Collected data entries
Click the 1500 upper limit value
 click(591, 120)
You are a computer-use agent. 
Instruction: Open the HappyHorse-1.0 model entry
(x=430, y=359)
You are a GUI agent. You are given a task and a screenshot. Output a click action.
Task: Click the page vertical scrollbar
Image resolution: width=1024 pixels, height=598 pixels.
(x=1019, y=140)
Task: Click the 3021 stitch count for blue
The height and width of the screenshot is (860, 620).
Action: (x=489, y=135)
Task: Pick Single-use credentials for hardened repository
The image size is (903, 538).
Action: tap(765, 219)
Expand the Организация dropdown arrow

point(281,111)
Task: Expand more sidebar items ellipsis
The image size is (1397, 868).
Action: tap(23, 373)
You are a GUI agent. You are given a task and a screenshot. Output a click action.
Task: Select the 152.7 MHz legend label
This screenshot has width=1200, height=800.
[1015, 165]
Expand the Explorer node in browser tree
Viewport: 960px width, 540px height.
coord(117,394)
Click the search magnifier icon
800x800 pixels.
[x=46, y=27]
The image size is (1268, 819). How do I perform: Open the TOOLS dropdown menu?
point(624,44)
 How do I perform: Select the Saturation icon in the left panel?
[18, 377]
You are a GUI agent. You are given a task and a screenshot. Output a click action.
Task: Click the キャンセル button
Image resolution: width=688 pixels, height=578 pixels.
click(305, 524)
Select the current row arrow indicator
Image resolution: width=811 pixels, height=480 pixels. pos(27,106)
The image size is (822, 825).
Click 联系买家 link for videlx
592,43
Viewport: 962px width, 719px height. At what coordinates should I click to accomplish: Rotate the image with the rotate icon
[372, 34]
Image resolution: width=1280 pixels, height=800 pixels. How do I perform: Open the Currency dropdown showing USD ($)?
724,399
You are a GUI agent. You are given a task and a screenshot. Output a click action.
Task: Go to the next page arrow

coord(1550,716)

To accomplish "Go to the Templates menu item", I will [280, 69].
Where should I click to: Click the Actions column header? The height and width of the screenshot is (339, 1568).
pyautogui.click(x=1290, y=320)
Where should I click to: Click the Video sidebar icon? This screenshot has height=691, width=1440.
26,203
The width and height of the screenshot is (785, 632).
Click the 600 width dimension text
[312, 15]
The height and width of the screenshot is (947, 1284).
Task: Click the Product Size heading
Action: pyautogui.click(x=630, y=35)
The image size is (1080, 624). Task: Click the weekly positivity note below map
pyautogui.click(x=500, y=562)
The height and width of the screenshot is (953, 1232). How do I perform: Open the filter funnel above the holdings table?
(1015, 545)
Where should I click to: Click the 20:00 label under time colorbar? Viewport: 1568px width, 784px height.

- [Goal of the exercise]: Output all entries again exactly; no line may be altered.

- [Answer space]:
Click the 1500 upper limit value
 click(591, 120)
You are a computer-use agent. 
Instruction: Open the HappyHorse-1.0 model entry
(x=430, y=359)
You are a GUI agent. You are given a task and a screenshot. Output a click action.
Task: Click the page vertical scrollbar
Image resolution: width=1024 pixels, height=598 pixels.
(x=1019, y=140)
Task: Click the 3021 stitch count for blue
The height and width of the screenshot is (860, 620).
Action: (x=489, y=135)
Task: Pick Single-use credentials for hardened repository
The image size is (903, 538).
Action: tap(765, 219)
Expand the Организация dropdown arrow

point(281,111)
Task: Expand more sidebar items ellipsis
The image size is (1397, 868).
Action: tap(23, 373)
You are a GUI agent. You are given a task and a screenshot. Output a click action.
Task: Select the 152.7 MHz legend label
This screenshot has width=1200, height=800.
[1015, 165]
Expand the Explorer node in browser tree
Viewport: 960px width, 540px height.
coord(117,394)
Click the search magnifier icon
800x800 pixels.
[x=46, y=27]
The image size is (1268, 819). How do I perform: Open the TOOLS dropdown menu?
point(624,44)
 How do I perform: Select the Saturation icon in the left panel?
[18, 377]
You are a GUI agent. You are given a task and a screenshot. Output a click action.
Task: Click the キャンセル button
Image resolution: width=688 pixels, height=578 pixels.
click(305, 524)
Select the current row arrow indicator
Image resolution: width=811 pixels, height=480 pixels. pos(27,106)
The image size is (822, 825).
Click 联系买家 link for videlx
592,43
Viewport: 962px width, 719px height. At what coordinates should I click to accomplish: Rotate the image with the rotate icon
[372, 34]
Image resolution: width=1280 pixels, height=800 pixels. How do I perform: Open the Currency dropdown showing USD ($)?
724,399
You are a GUI agent. You are given a task and a screenshot. Output a click action.
Task: Go to the next page arrow

coord(1550,716)

To accomplish "Go to the Templates menu item", I will [280, 69].
Where should I click to: Click the Actions column header? The height and width of the screenshot is (339, 1568).
pyautogui.click(x=1290, y=320)
Where should I click to: Click the Video sidebar icon? This screenshot has height=691, width=1440.
26,203
The width and height of the screenshot is (785, 632).
Click the 600 width dimension text
[312, 15]
The height and width of the screenshot is (947, 1284).
Task: Click the Product Size heading
Action: pyautogui.click(x=630, y=35)
The image size is (1080, 624). Task: Click the weekly positivity note below map
pyautogui.click(x=500, y=562)
The height and width of the screenshot is (953, 1232). How do I perform: Open the filter funnel above the holdings table?
(1015, 545)
Where should I click to: Click the 20:00 label under time colorbar? Viewport: 1568px width, 784px height.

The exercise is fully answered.